The mean operative time was 41 minutes and median length of stay was one day. Early complications occurred in 4.9% of the patients; 44 patients (0.7%) had anastomotic leaks. Three patients (0.05%) presented with dypepsia/bile reflux that was not responsive to medical therapy and were successfully treated by Braun side-to-side jejuno-jejunostomy.
Gastritis/dyspepsia/marginal ulcer was the most serious long term complication; routinely treated medically. Three deaths (0.05%) occurred within 30 days of surgery. The most recent death was in 2004.

Weight loss
Excessive weight loss occurred in 1% of patients; treated by take down of the bypass. The mean percent excess weight loss was 78% and the ten-year weight regain, 4.9%. At 18 months, 95% of patients achieved >50% EWL and 92% at 60 months. Inadequate weight loss or significant weight regain was found in 6% of patients and these patients subsequently underwent a revision (addition of ~2 meters to the bypass). Rutledge said that these reported outcomes are comparable to other large, long term MGB series reported in the literature (Obes Surg. 2012 22(5):697-703).

Comparable procedures
In addition, Rutledge also presented the preliminary results from an IFSO Varianational Committee on New Procedures Survey that interviewed over 118 surgeons from 30 countries and who shared their career experience from over 39,000 bariatric cases. The surgeons were asked their expert opinion on laparoscopic gastric banding, sleeve gastrectomy,
Roux-en-Y gastric bypass (RNY) and MGB. 

Asked whether weight gain was common after each procedure, all experts agreed that weight gain was common after banding, 42% said weight gain was common after sleeve, 39% said weight gain was common after RNY bypass and only 9% said weight gain was common after MGB. 

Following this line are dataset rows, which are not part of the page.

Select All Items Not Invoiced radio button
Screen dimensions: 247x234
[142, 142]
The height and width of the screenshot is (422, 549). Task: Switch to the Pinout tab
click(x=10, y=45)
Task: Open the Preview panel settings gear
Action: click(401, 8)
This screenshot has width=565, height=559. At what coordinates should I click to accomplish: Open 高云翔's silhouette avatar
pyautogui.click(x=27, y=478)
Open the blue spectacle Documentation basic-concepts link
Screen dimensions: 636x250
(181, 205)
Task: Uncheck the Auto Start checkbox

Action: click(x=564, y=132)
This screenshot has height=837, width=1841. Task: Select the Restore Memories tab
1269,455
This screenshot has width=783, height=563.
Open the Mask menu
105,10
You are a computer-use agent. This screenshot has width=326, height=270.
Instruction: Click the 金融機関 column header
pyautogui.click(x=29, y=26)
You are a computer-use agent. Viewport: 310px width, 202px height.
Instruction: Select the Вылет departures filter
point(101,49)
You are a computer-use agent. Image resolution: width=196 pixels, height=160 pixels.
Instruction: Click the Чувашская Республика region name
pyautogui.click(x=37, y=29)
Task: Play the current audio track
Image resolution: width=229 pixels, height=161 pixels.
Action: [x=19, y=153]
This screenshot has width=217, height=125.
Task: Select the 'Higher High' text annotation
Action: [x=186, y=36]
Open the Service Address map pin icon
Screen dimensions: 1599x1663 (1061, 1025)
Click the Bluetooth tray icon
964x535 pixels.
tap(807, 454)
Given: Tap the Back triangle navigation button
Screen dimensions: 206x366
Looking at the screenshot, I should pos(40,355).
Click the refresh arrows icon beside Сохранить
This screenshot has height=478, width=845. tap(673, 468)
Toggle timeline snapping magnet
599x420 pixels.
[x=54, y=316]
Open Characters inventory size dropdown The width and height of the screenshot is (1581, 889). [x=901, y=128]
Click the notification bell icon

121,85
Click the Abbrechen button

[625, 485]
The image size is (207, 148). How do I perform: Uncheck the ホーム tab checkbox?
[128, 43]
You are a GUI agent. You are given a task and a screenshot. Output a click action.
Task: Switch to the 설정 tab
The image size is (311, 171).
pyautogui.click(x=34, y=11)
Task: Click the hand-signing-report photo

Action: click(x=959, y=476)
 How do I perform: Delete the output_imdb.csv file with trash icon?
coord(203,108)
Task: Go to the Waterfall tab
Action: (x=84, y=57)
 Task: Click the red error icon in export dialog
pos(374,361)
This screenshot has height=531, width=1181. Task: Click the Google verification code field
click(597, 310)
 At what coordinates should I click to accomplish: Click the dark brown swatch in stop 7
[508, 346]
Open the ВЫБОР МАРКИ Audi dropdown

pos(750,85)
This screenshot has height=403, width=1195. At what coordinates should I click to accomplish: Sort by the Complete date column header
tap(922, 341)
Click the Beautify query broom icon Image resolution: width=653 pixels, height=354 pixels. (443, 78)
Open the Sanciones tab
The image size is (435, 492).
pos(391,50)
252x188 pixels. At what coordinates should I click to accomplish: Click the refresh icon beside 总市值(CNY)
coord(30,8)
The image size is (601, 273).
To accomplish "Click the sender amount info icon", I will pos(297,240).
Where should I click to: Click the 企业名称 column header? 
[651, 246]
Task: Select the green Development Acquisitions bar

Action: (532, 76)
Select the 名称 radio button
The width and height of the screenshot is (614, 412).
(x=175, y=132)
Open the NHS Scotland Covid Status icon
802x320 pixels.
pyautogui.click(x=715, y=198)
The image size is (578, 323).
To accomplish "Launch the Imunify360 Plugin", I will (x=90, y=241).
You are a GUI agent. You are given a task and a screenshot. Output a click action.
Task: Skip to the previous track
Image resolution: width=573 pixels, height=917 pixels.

When asked the converse question regarding major weight loss, 10% said major weight loss was common after banding, 78% said it was common after sleeve, 84% said it was common after bypass and 90% said it was common after MGB. Over 90% said that banding presented a risk of post operative acid reflux, 60% said the sleeve presented a risk of post op acid reflux, but only 5% said RNY bypass presented a risk of reflux, while 10% said MGB presented a risk of reflux. This is important because extensive data show that acid reflux can lead to oesophageal cancer.

Finally, when asked about the ease of revision surgery, 30% agreed that banding revision was easy, 52% agreed that sleeve revision was easy, 22% agreed that bypass revision was easy, while 90% said MGB agreed that sleeve revision was easy. “These 15 year data confirm other studies showing that the MGB is comparable, and in some instances preferable, to more common procedures such as banding, RNY bypass and sleeve,” concluded Rutledge. “In spite of initial scepticism, MGB is a safe and effective procedure and can be easily revised, converted or reversed.”